In recent years, the government introduced a plan for intensified and specialized cultivation of vegetable crops. In view of the increased market integration, this will have important implications for the village economy in general and the household economy in particular. While commercialization of agriculture is a precondition of the transition from a traditional to a modem economy, it is likely to affect food
availability, distribution and consumption at the household level. According to one estimate, about 60 per cent of households in Benighat village panchayat were deficient in food in 1987 (Village Profile, 1988).
An agriculture centre under the Department of Agriculture was located in the study village to promote modem methods of farming technology. One Junior Technician was based in Benighat and was responsible for five village panchayats. The area was too large for one person to cover and only those who were nearer to the centre and resourceful could afford to buy improved seed and chemical fertilizer, and have frequent access to the centre's services.
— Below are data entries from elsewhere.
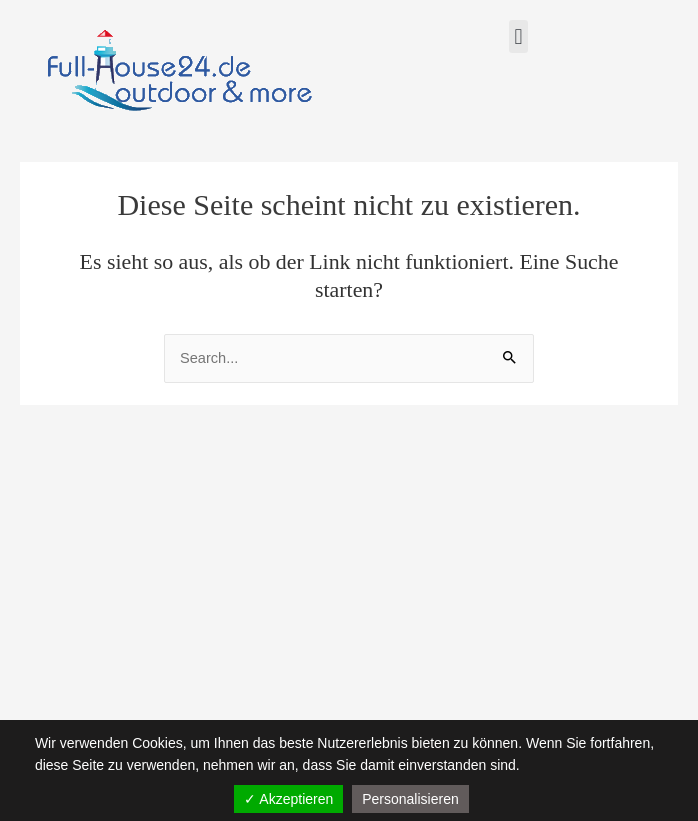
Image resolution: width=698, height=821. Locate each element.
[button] (518, 36)
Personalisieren (410, 799)
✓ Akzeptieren (288, 799)
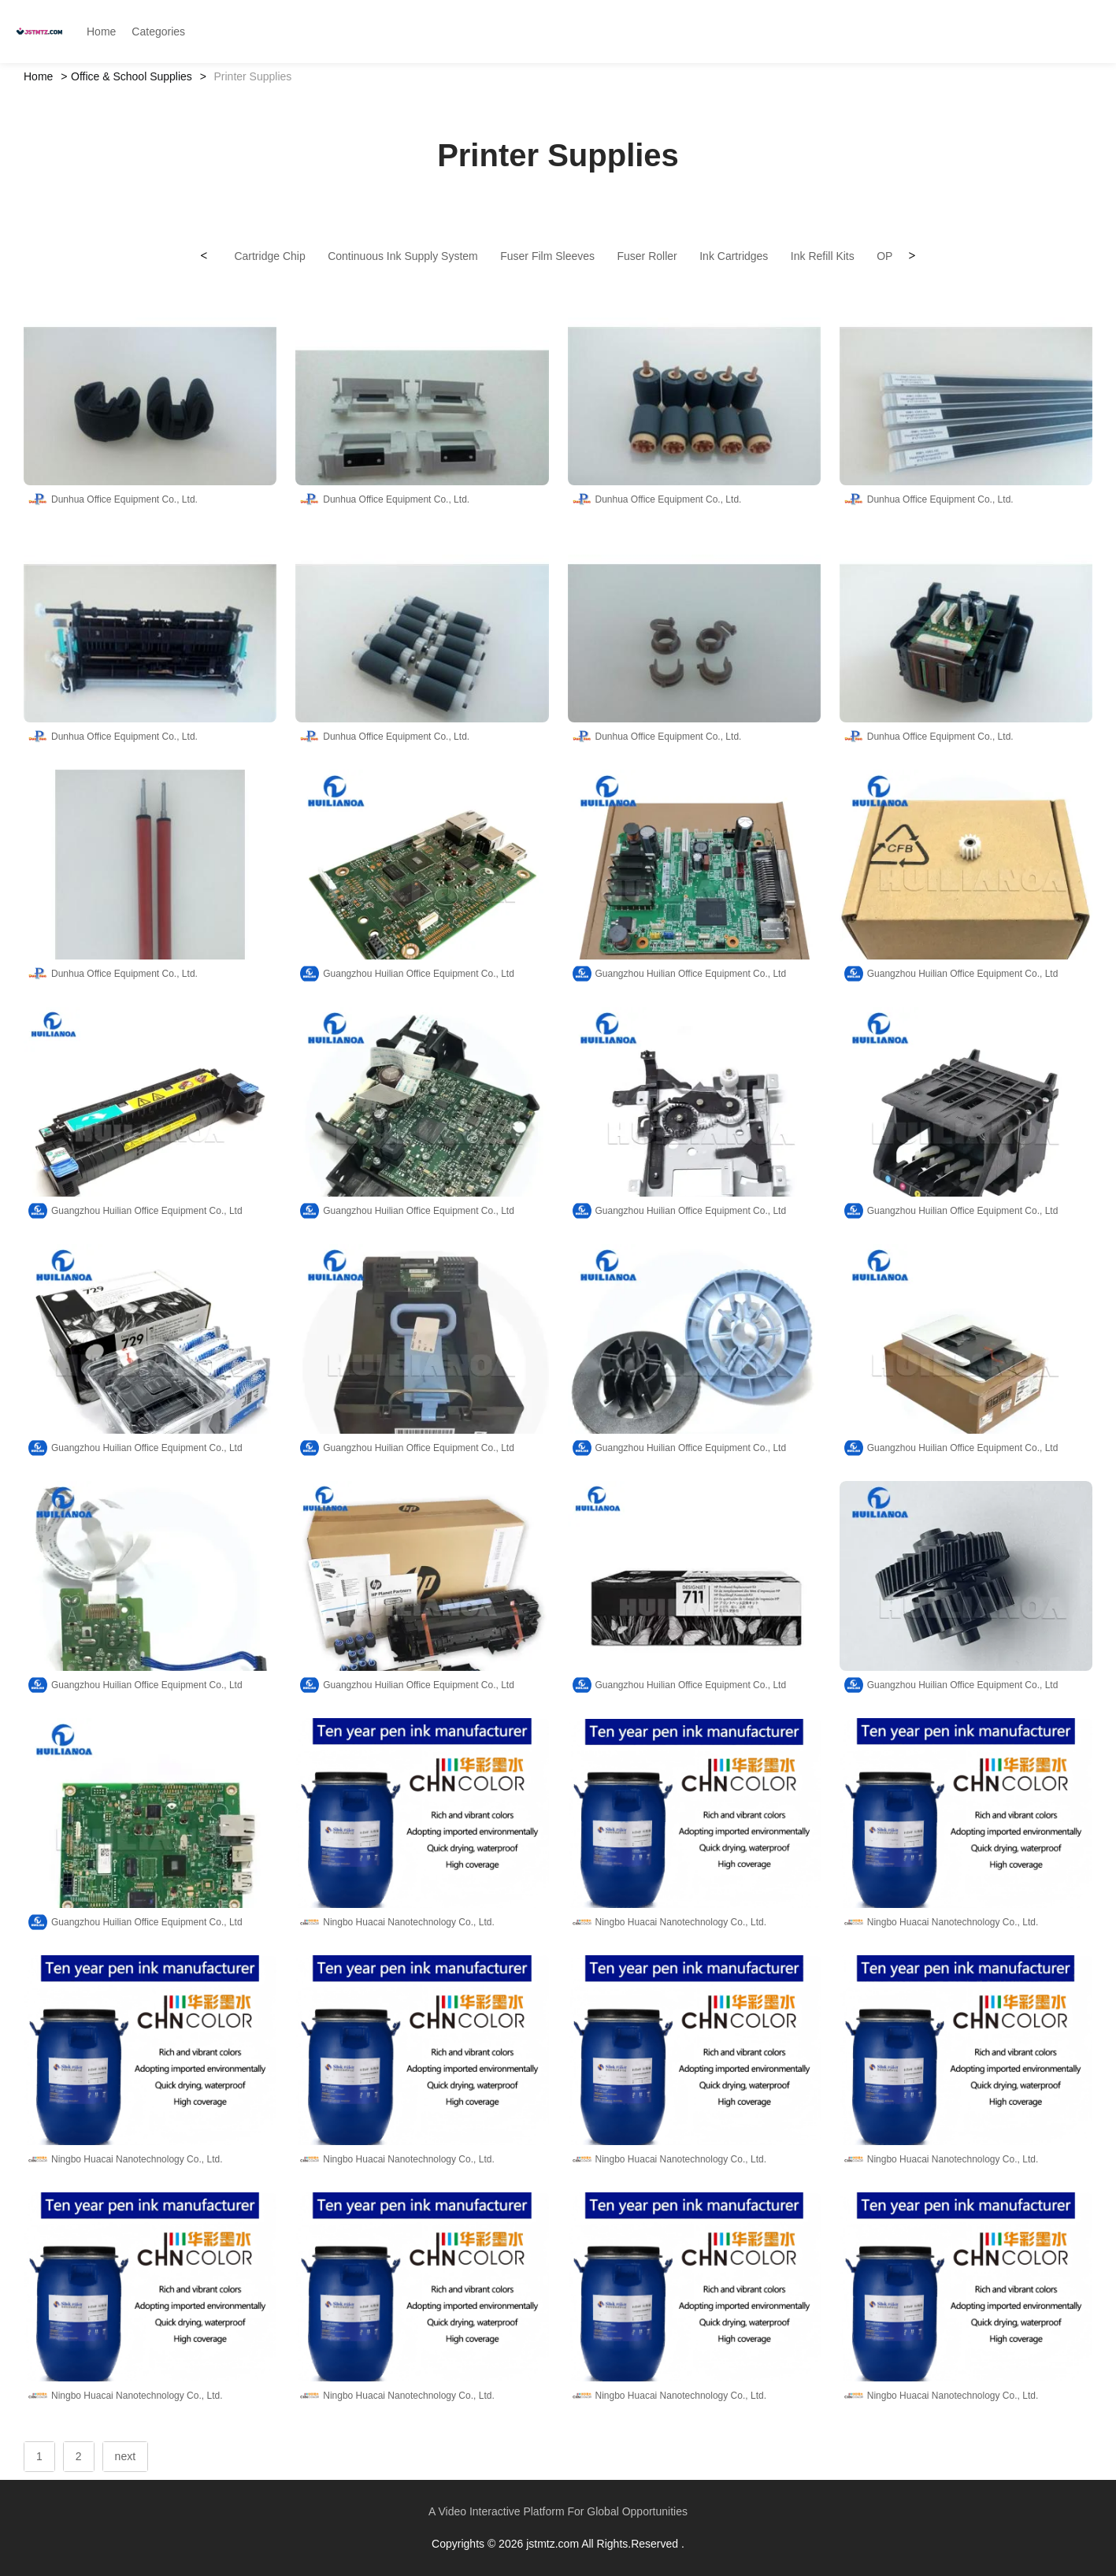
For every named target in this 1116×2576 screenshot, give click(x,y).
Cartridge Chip (269, 256)
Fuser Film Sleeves (547, 256)
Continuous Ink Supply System (403, 256)
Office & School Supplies (131, 76)
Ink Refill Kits (823, 256)
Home (38, 76)
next (125, 2456)
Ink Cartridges (733, 256)
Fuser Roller (647, 256)
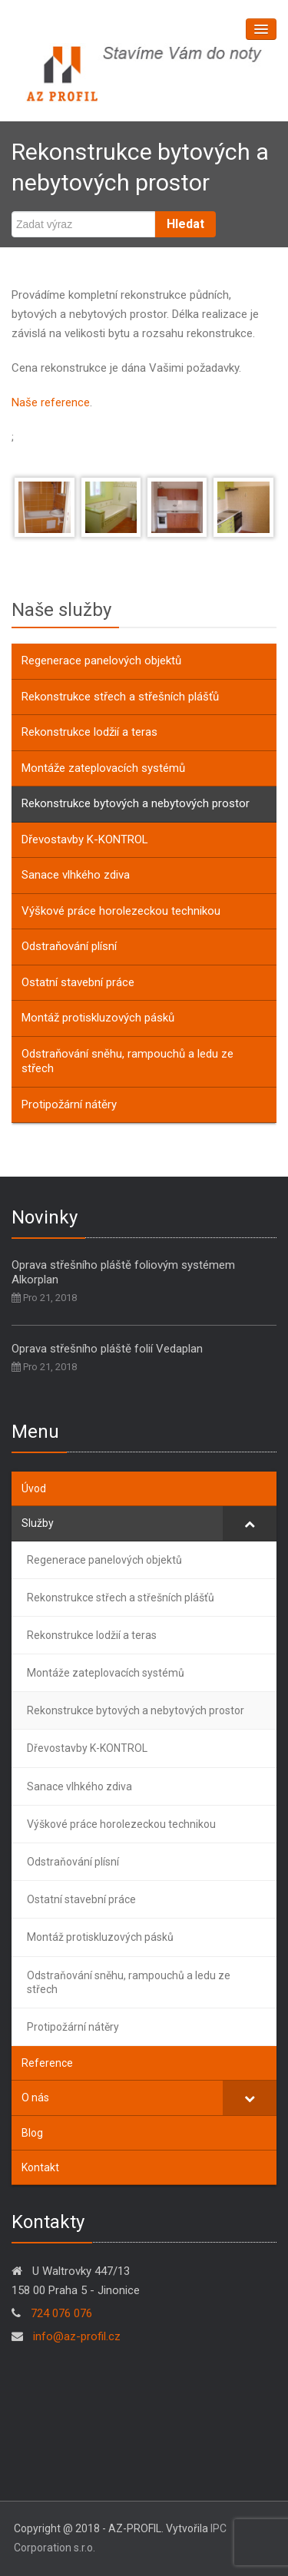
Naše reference (51, 402)
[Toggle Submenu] (249, 1523)
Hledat (185, 224)
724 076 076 (61, 2313)
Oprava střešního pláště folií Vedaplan (107, 1349)
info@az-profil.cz (75, 2336)
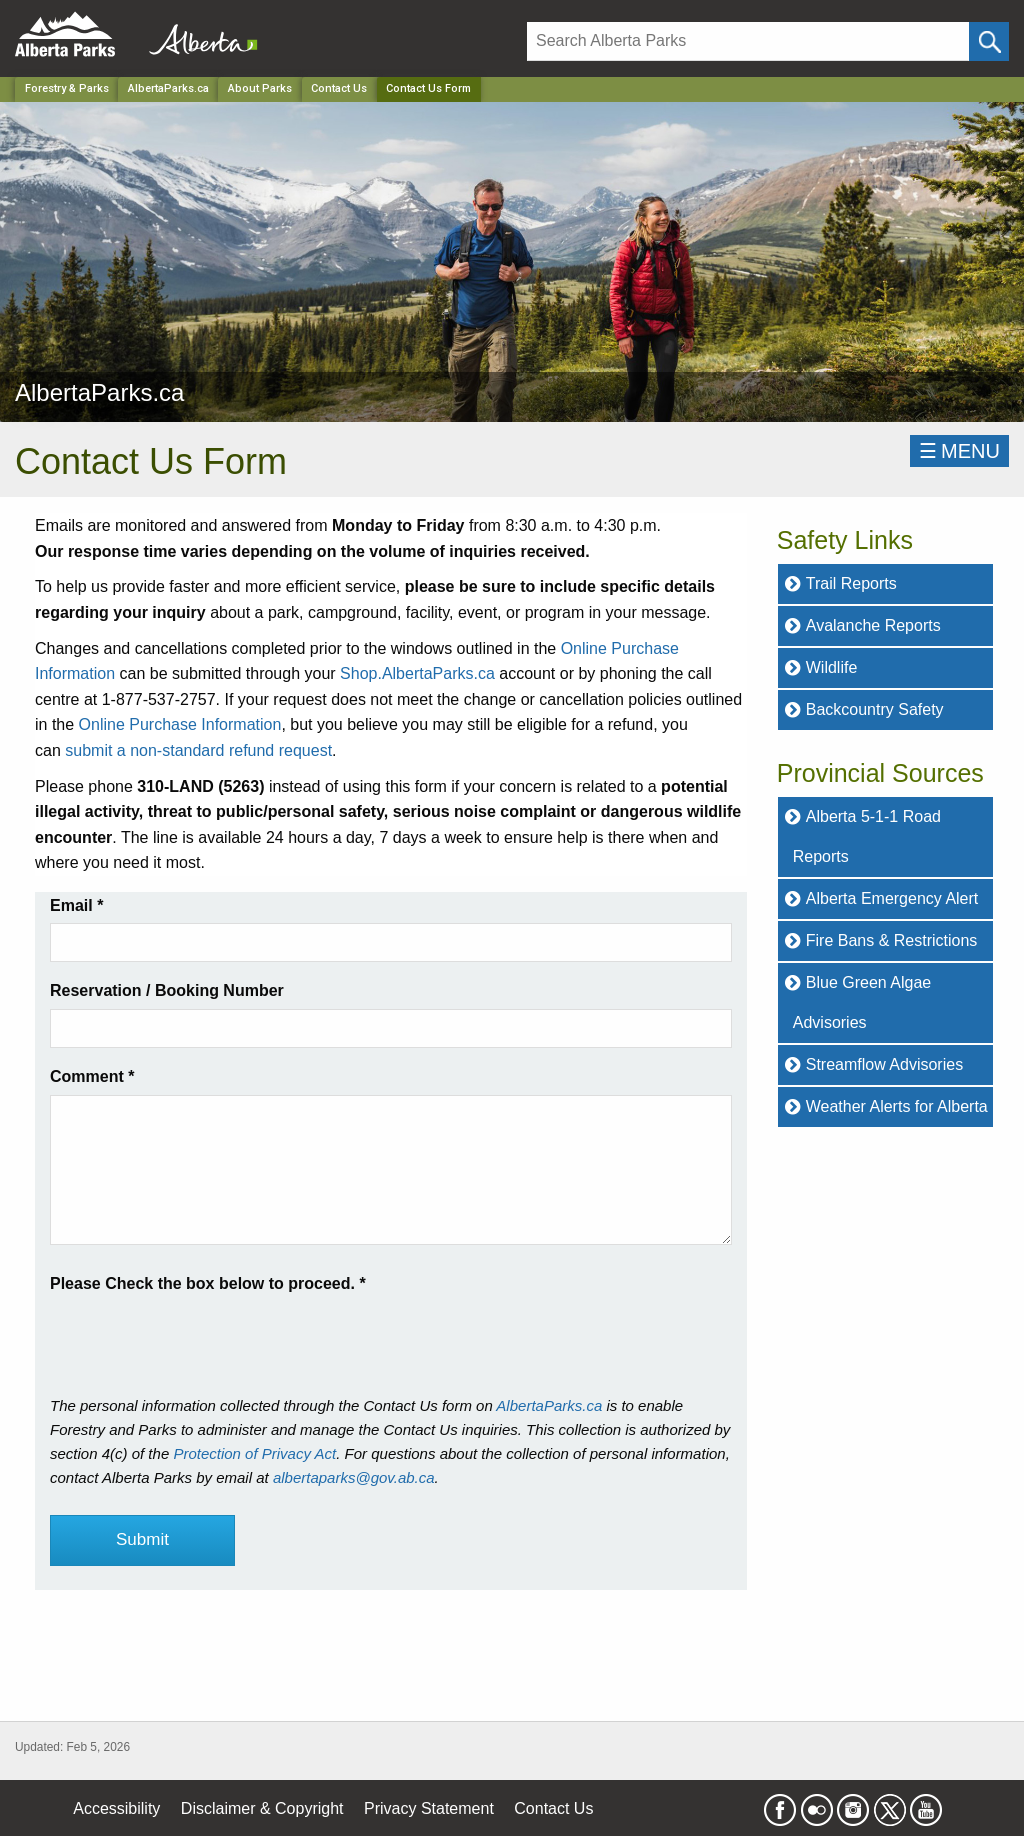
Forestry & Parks (67, 88)
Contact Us (339, 88)
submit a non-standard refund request (198, 750)
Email (76, 905)
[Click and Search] (989, 41)
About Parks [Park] (260, 88)
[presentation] (202, 1335)
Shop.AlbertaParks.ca (417, 673)
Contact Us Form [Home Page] (428, 88)
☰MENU (959, 451)
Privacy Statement (429, 1808)
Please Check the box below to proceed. (208, 1283)
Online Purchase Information (180, 724)
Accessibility (116, 1808)
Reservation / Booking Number (167, 990)
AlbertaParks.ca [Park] (168, 88)
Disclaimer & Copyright (262, 1808)
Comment (92, 1076)
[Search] (748, 41)
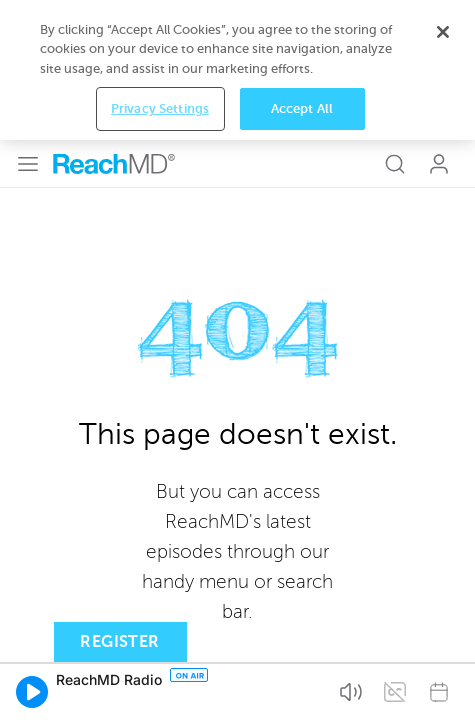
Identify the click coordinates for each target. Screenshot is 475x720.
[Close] (443, 613)
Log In (439, 24)
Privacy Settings (160, 689)
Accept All (302, 689)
A majority of households have kept livestock, which is owned by all except 56 households. Cattle and buffaloes are the two main species reared; goats are reared for meat. The cow is a sacred animal for the Hindus and cow-slaughter is an offence according to Nepalese law. The introduction of improved cow and buffalo stock for milk further monetized the village economy. The milk is supplied to the Dairy Development corporation based in Kathmandu, thus integrating the village and urban economies. The associated expansion of cultivated land resulted in a decrease in the area of common property such as pasture and forest. Consequently, most cattle, especially buffaloes, were tethered and stall-fed.